Le nostre équipe forniscono cure mediche di base, materno infantili e per malattie non trasmissibili attraverso cliniche mobili in tutta la Siria nord-occidentale. Le cliniche mobili distribuiscono generi di primo soccorso, migliorano i sistemi idrici e igienico-sanitari e supportano regolari attività di vaccinazione in due centri di vaccinazione e un ospedale.
Sempre in Siria nordoccidentale, gestiamo un’unità specializzata in ustioni che effettua interventi chirurgici, innesti cutanei, medicazioni, fisioterapia e supporto psicologico. Inoltre forniamo supporto a distanza per l’assistenza sanitaria primaria e secondaria in diversi ospedali e cliniche nei dintorni di Idlib e Aleppo e collaboriamo nella gestione di tre ospedali.

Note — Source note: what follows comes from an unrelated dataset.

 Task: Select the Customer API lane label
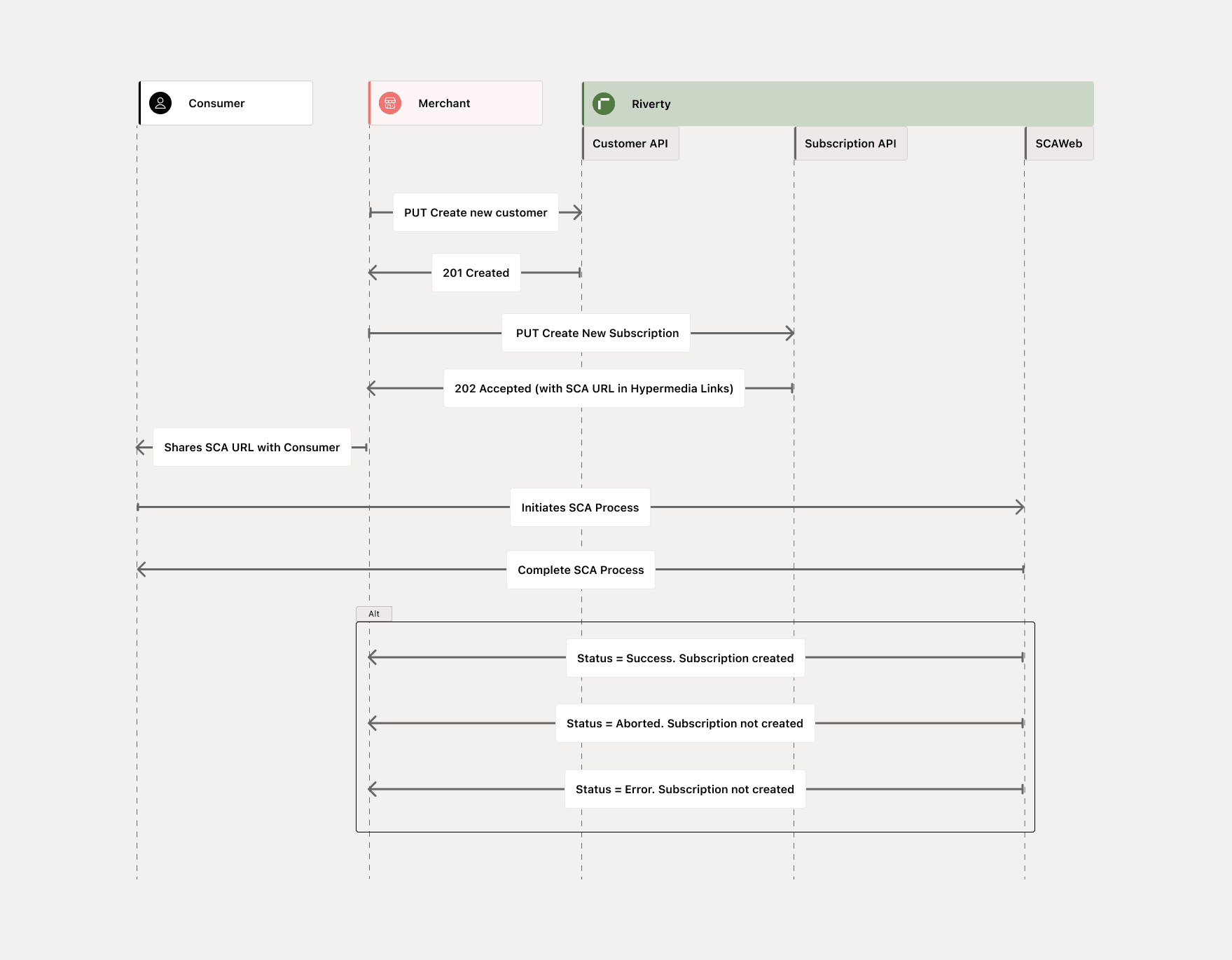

I nostri programmi medici nei governatorati di Raqqa e Al Hasakeh in Siria nord-orientale sono stati ridotti o sospesi dal 15 ottobre scorso, perché il conflitto nell’area non permetteva di garantire la sicurezza delle nostre équipe.
Abbiamo progressivamente ripreso alcune attività nei campi di Al Raqqa, Al Hol, Al Roj e Newroz, Kobane/Ain Al Arab e Tal Kochar/Yaroubiyah, ma non siamo ancora in grado di sostenere nuovamente l’ospedale di Tal Abyad nella Siria nord-orientale, né di tornare nell’area circostante, da cui la netta maggioranza della popolazione, compreso il personale medico, è fuggita lo scorso ottobre.